The Environmental Protection Agency, working with the National Highway Traffic Safety Administration and California — plus input from major automotive manufacturers — devised regulations to create a “zero emissions” policy. Phase II of the policy relates to greenhouse gases and aims to reduce CO2 emissions.
When asked if zero emission was a realistic goal, Sumrall responded that it was. “Today there are many viable options to move toward an envisioned future of zero-emission commercial vehicles. With collaboration between key stakeholders, industry and government, we can continue to identify ways to significantly reduce greenhouse gas and criteria pollutant reduction.”
Sumrall said events like the NTEA’s sponsored Green Truck Summit, which is held annually in conjunction with The Work Truck Show, provides an international forum on strategies to move toward achieving the clean energy objectives.
In a press release for the Green Truck Summit, Sumrall was quoted as saying, “Selecting clean technologies and fuel investments are challenging long-term commitments and many operation decisions have to align with these decisions. When you factor in the unknowns of the longevity of low fuel costs and a new U.S. administration, this year’s Green Truck Summit will be more impactful, informative and fascinating than ever.”
He also noted, “NOx reduction may be the next issue the industry will need to address, as California and other states have zero-emission (or all electric) objectives. However, although electrification of systems on work trucks are gaining ground and showing great benefits in idle reduction, traction drive is not a viable plan yet for most vocational trucks.”
Sales of small sports utility vehicles and crossover vehicles increased by 4 percent in 2016 to 2.73 million, and they are finding their way into commercial and municipal fleets as well because of the increased fuel efficiency and greater cargo space this type of vehicles provide.
Other notable concerns
Regulations and the cost to comply with those regulations are the biggest concerns for fleet managers, according to Lyon.
“Although government and society have called for decreased emissions, fleets feel more pressure as this normally correlates with substantial cost increases.

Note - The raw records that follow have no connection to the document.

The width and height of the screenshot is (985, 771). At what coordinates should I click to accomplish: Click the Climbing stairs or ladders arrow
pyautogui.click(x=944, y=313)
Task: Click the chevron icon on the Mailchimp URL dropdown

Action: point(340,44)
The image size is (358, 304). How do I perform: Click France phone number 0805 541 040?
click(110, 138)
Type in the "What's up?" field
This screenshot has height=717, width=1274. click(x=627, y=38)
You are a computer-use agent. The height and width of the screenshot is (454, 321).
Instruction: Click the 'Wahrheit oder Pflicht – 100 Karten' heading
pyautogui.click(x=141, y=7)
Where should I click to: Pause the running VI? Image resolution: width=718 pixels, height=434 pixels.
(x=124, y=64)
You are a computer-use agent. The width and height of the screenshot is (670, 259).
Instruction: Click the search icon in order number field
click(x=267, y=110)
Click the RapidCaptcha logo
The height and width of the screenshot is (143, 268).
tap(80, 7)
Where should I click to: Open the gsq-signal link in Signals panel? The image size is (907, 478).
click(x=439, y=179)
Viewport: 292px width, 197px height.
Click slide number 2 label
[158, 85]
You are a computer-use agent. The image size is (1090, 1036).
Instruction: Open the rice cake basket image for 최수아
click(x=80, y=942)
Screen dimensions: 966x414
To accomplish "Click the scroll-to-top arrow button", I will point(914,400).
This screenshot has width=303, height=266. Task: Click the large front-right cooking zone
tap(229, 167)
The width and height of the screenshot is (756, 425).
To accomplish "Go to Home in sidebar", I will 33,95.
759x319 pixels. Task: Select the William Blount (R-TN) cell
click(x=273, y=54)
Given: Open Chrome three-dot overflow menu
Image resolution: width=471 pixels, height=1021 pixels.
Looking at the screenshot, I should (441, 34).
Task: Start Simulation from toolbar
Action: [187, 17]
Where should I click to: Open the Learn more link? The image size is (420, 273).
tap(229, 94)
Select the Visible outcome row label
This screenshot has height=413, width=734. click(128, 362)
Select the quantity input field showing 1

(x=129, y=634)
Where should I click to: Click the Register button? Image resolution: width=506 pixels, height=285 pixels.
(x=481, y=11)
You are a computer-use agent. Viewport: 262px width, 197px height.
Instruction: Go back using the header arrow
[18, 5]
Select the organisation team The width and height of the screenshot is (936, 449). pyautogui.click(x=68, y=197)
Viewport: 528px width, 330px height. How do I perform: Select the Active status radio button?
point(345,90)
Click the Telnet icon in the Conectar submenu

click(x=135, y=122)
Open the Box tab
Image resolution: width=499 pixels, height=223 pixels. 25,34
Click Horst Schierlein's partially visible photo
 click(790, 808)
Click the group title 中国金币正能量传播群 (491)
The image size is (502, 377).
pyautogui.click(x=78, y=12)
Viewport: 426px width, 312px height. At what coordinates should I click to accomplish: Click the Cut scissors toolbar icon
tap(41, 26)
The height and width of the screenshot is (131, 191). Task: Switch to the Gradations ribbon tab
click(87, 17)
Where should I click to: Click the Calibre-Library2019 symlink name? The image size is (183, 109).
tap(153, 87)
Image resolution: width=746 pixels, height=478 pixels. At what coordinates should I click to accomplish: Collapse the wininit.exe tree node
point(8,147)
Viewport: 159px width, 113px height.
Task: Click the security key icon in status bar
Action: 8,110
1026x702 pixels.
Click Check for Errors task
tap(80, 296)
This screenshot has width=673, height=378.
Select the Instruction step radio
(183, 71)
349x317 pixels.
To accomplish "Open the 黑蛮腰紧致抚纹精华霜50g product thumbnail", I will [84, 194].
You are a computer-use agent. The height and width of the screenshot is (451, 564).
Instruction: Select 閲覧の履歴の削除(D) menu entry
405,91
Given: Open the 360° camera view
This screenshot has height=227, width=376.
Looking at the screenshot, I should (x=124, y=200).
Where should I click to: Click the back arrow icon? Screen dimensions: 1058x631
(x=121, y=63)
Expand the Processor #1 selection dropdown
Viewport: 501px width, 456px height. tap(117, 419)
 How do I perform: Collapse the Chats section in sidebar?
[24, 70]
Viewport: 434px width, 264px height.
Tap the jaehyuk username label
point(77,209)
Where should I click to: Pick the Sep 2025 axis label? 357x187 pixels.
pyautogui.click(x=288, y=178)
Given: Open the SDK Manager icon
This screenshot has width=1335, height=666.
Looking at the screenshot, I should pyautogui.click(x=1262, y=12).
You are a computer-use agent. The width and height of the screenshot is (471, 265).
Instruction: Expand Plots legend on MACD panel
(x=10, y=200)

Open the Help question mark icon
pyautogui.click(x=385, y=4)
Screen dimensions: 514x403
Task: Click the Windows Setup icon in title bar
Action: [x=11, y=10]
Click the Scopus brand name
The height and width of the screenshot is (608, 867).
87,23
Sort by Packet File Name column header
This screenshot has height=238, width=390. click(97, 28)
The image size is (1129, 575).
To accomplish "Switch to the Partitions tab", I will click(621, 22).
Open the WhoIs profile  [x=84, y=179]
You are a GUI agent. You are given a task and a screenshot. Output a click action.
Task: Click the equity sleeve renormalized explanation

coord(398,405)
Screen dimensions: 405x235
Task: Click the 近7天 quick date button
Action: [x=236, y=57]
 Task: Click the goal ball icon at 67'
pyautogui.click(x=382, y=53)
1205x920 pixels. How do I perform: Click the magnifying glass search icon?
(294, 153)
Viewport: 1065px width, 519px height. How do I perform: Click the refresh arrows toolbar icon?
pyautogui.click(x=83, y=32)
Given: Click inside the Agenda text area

Fuel price volatility is also a key concern,” Lyon said.
He said the new Federal Motor Vehicle Safety Standard 111 rear visibility field of view regulations — applicable for vehicles with a 10,000-pound gross vehicle weight or less — will phase in for vehicles starting May of this year and be required for vehicles manufactured beginning in May 2018.
“Cost control is a top priority for fleet managers,” said Lyon. “During the economic downturn, many were forced to find ways to cut costs simply because resources were not available. Moving ahead several years, this took a toll on equipment as replacements were deferred.”
Lyon said for many fleet operators it caused a “cascade effect” for capital improvements and increased maintenance costs and many are still in a “catch-up phase.”
When asked how fleet operators justify the rising expenses, Lyon replied that it is a challenge.
“Although fleet managers continue to streamline their operations, it comes down to services provided, especially in government settings where most fleets have become substantially leaner,” Lyon said. “To continue cost cutting would require a reduction in services. Citing increased emissions regulations often helps justify cost increases. It is widely agreed that conventional fuel prices will rise in the future, so fleets that have adopted alternative fuels continue to rationalize added expense for future savings.”